=== WORK REQUEST ===
Rewrite the passage on professional development for partner teachers, starting at "I also expanded" and ending at "forms and checklists)", with "Canvas" changed to "Blackboard".

*** SOURCE PASSAGE Section Begins ***

Southeast is a public, regional, comprehensive liberal arts institution in the “bootheel” of Missouri.  For academic year 2021-2022, we had a total enrollment of 9,851 (8,629 undergraduates and 1,222 graduate students).[1]  Our Early College Programs work with about 50 schools in our service region, reaching about 1,400 students each semester.[2]

As part of my role as liaison, I provide professional development (PD) opportunities for our partner teachers.  Initially, this was somewhat of a struggle for me.  We usually met with our partner teachers as a group twice a year (fall and spring).  In between, I met with them individually for site visits, or had contact with them when they needed my input.  For my course, I work with teachers in seven schools in our region, spanning about 160 miles.  Our main campus, located in Cape Girardeau, Missouri, is almost equidistant between my farthest schools served.

Part of the challenge of offering content-based PD is that our course has a very specific focus.  We help students learn and build their skills in using the Microsoft Office suite of applications, focusing on Word, Excel, Access, and PowerPoint.  There may be an abundance of articles and other resources available when a new version of Office is being released, but once you know what the new features will be, there is not a lot to go on in terms of content.  Also, with my partner schools being spread out around our region and limited times when we all met in person, I found the timing challenging – if I found something applicable to our course, did I hold on to it so I would have something to share at one of our semester meetings, or should I try to get it to them faster?

For all of the many obstacles and challenges wrought by the COVID-19 pandemic, the ways we were forced to adjust how we interacted with each other made some aspects a little easier.  Since everyone is now familiar with Zoom, we can meet when needed without having to factor in drive time, mileage costs, finding substitute teachers, etc.  Additionally, many PD opportunities that might have traditionally only been available in person now have virtual options.

I also expanded the scope of what I share in terms of PD.  I realize that not every opportunity has to focus on our specific content – I can share information about pedagogy, personal development, campus policies/procedures, or other topics.

My primary means of sharing PD information with my partner teachers is through a “class” I created in our learning management system (currently Canvas; I think this could be adapted for any LMS, or implemented using Google Drive or anything cloud-based).  I use the Canvas course page to provide resources and information in a variety of categories:

  • NACEP (e.g., link to website, link to accreditation standards)
  • Our Early College Programs office (e.g., link to website, links to template forms and checklists)
  • Course-specific information (e.g., links to our template syllabus and curriculum materials; links to University tools and policies, like our academic honesty policy and LMS resources; links to resources for students; links to assessments I have developed to help ensure common content coverage and rigor; etc.).

*** SOURCE PASSAGE Section Ends ***
*** DATA FOR REVIEW Section Begins ***

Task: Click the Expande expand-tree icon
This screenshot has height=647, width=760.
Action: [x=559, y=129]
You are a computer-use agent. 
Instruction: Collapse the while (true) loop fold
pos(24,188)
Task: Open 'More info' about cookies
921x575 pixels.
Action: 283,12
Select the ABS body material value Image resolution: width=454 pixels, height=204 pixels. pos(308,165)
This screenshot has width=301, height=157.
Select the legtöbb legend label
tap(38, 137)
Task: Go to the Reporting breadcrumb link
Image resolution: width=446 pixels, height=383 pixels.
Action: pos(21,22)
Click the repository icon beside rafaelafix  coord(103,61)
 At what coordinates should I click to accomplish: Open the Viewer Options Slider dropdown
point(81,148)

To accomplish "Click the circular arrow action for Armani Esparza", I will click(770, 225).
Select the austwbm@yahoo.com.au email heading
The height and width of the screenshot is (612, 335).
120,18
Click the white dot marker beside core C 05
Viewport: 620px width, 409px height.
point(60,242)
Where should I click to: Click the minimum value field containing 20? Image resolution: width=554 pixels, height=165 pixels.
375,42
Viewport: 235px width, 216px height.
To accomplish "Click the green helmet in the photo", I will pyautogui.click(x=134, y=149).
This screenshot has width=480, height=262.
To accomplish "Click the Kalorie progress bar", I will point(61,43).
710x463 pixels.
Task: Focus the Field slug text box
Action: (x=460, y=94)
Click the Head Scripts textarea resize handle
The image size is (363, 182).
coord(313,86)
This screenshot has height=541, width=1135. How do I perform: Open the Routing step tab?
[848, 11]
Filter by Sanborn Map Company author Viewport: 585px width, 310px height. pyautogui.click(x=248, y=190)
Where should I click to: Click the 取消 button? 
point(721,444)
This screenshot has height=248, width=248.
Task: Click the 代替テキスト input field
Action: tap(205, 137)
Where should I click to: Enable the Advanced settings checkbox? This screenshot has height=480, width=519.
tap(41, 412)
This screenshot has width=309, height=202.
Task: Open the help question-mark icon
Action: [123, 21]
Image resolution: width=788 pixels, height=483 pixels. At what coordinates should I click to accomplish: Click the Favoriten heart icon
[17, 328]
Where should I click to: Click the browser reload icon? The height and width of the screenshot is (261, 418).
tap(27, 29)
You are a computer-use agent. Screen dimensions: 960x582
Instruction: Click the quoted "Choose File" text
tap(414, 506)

*** DATA FOR REVIEW Section Ends ***

=== REPLY ===
I also expanded the scope of what I share in terms of PD.  I realize that not every opportunity has to focus on our specific content – I can share information about pedagogy, personal development, campus policies/procedures, or other topics.

My primary means of sharing PD information with my partner teachers is through a “class” I created in our learning management system (currently Blackboard; I think this could be adapted for any LMS, or implemented using Google Drive or anything cloud-based).  I use the Blackboard course page to provide resources and information in a variety of categories:

  • NACEP (e.g., link to website, link to accreditation standards)
  • Our Early College Programs office (e.g., link to website, links to template forms and checklists)